Records for locating displayed items ▸
[start]
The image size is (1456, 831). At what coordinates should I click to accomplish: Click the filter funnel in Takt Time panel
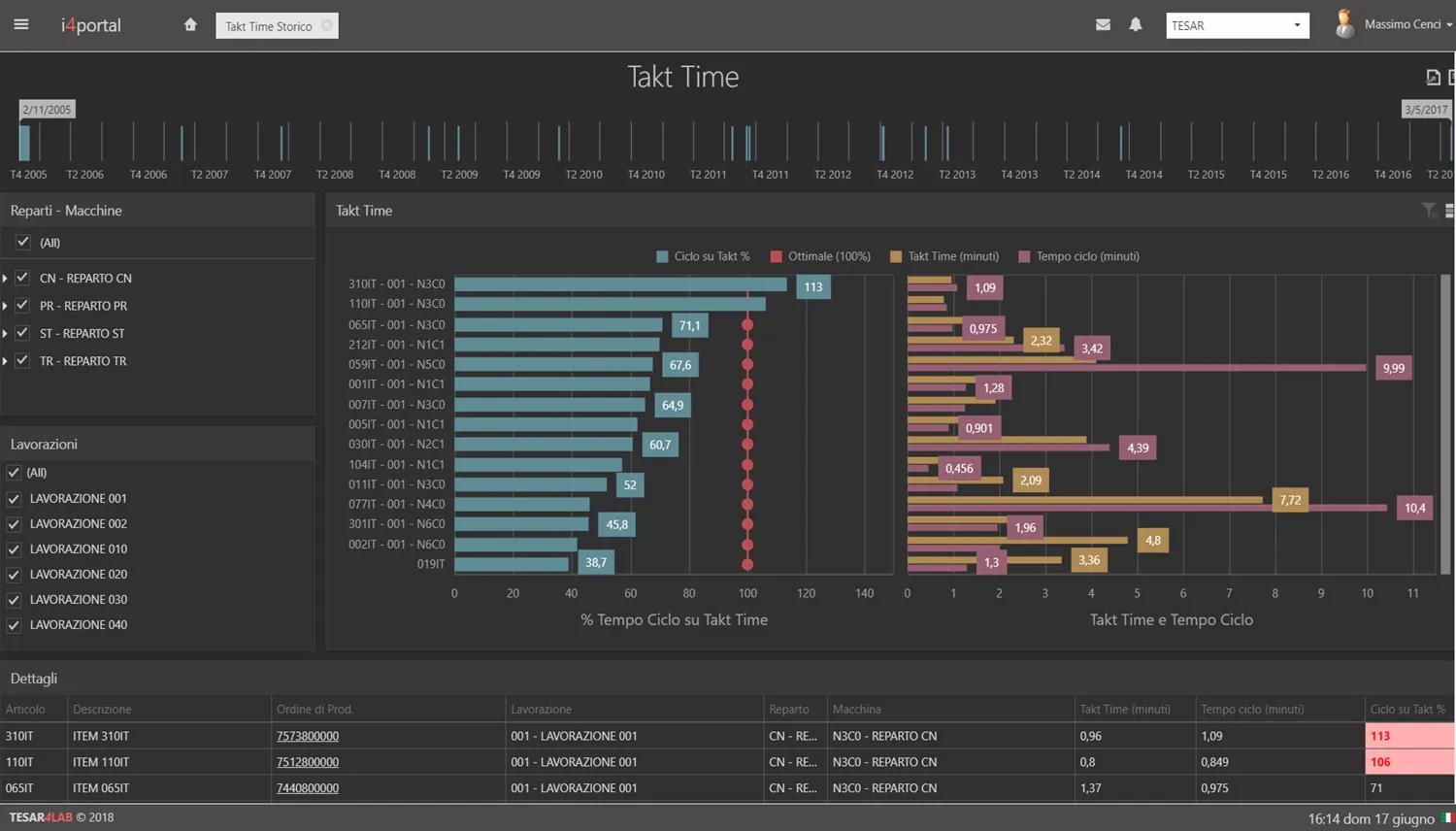(x=1428, y=210)
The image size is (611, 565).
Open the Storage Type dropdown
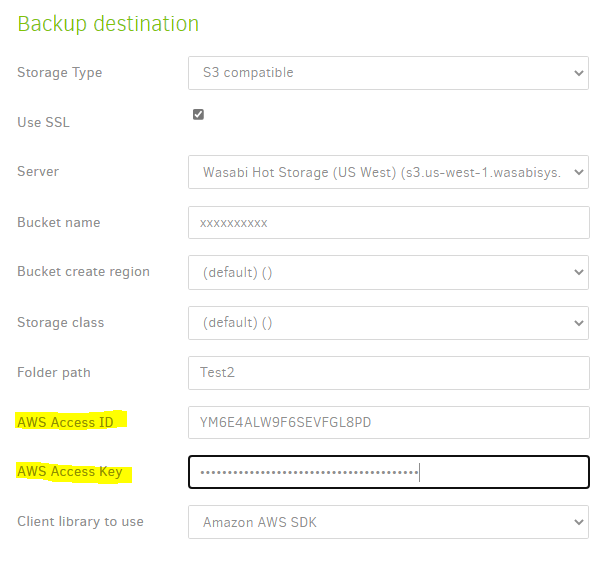click(x=388, y=72)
[end]
Given task ▸
Copy every line of the records above word for word, leaving out the pictures.

Answer for this exercise ▸
The image size is (1456, 831). At what coordinates should I click to accomplish: Click the filter funnel in Takt Time panel
(x=1428, y=210)
The image size is (611, 565).
Open the Storage Type dropdown
click(x=388, y=72)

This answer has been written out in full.